There have been a number of reporting requirements that have been different. In an earlier period the Human Rights Commission required certain things. There are annual requirements in term of the Employment Equity Act, just a load of reports. You would have to simplify these things. You can't maintain them. It shouldn't be too long before this partnership with business says: But Mr President "Who has read the last report? You can just compel us to do these things when it isn't having an impact at all." I think just by its very nature there will have to be changes ?

FT: Has there been abuse by insiders in the government?

TM: I just delivered a speech to National Prosecutorial Authority in which I was very strong on the need to deal with all vestiges of corruption and abuse of the system. So there is no question about the willingness to deal with this. In the Gautrain there is an interesting case, partly because when people do this empowerment thing they frequently look for names. They wouldn't necessarily want somebody who may be able to contribute to the company.

Somebody I know who has been a beneficiary of a number of these BEE transactions says that you know he'd be called and advised he's being included in a transaction and in the nature of things people don't say no to some revenue stream which comes without having to do anything. He says all of his offers to then help with the company beyond just attending the four board meetings a year or whatever happens all of those attempts are spurned.

"We want you there. You are a good man. But actually we don't need you close to what we do. We will run the business but we have bought a licence and an insurance policy through you." In an instance like that there would be an abuse from the side of the issuer.

One of my colleagues, Minister of Education, had her name come up in the context of Gautrain. Before she was in the executive as a backbench member of parliament, she joined a large forum called the black management forum and they decided to establish an empowerment company or a kind of investment company, it required those willing to participate to invest the princely sum of 7500 rands. This would have been maybe about a decade ago.

As a member of the BMF she complied, she put her 7500 rand into the pot. In Gautrain the BMF secured I don't know one percentage but a miniscule percentage and her 7500 rand would entitle her to half a percent of the total BMF's contribution which might be as large as three percent of the total.
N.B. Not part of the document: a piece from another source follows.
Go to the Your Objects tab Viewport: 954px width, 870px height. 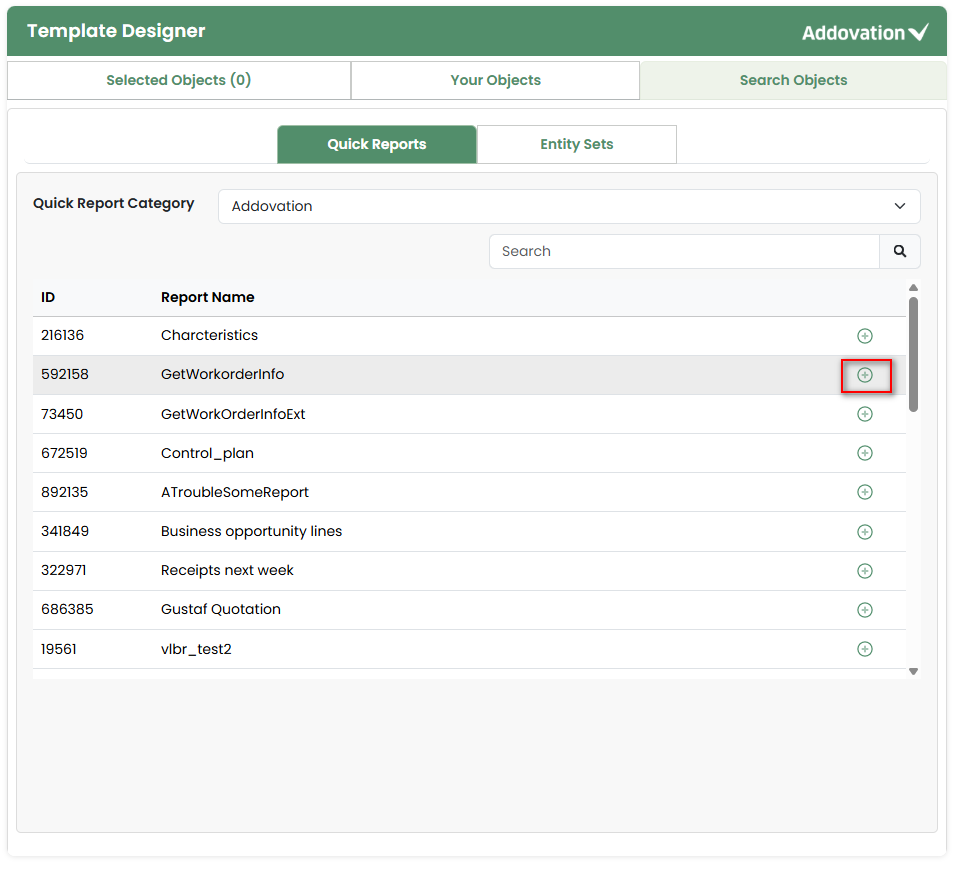click(495, 80)
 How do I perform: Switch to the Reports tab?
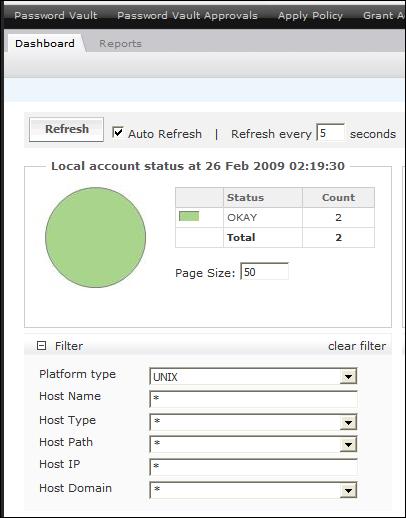[120, 44]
I don't even know what the numbers are.

If you do a scan, through the companies' office her name will come up as a shareholder. I don't know what she would earn off the 7500 rand in the Gautrain but she would be nowhere near any decision-making, whether in the black management forum or perhaps in a wider black economic empowerment consortium and forget about ever coming close to any decisions about the Gautrain. It does reflect negatively. She was quite shocked by this.

FT: You said something very strong ? something like I have no interests ? which seemed to imply ?

TM: The question was put to me: Are you the minister without business interests? I said I am one of the ministers without business interests. I can't tell you who all of the others are. But I can speak for myself. I can say unequivocally I have no business interests. There are a number of my colleagues who have no business interests. And then there would be colleagues who find themselves, like Naledi does, and she went and shared with us, when she found that on the (companies) list where she is a director including something called, something like jobs for all. Now she serves on something called the business trust as a cabinet representative on there and businesses put money into it and they do all kinds of interesting things ? they train people in tourism and IT and so on, very strongly focused on jobs and skills. She happens to be nominally a director for what it is worth. So if a list is done she would be seen to be a director of a company from which s he wil l earn not a dime. Is it a business interest, broadly defined: yes. Is it a business interest narrowly defined: no.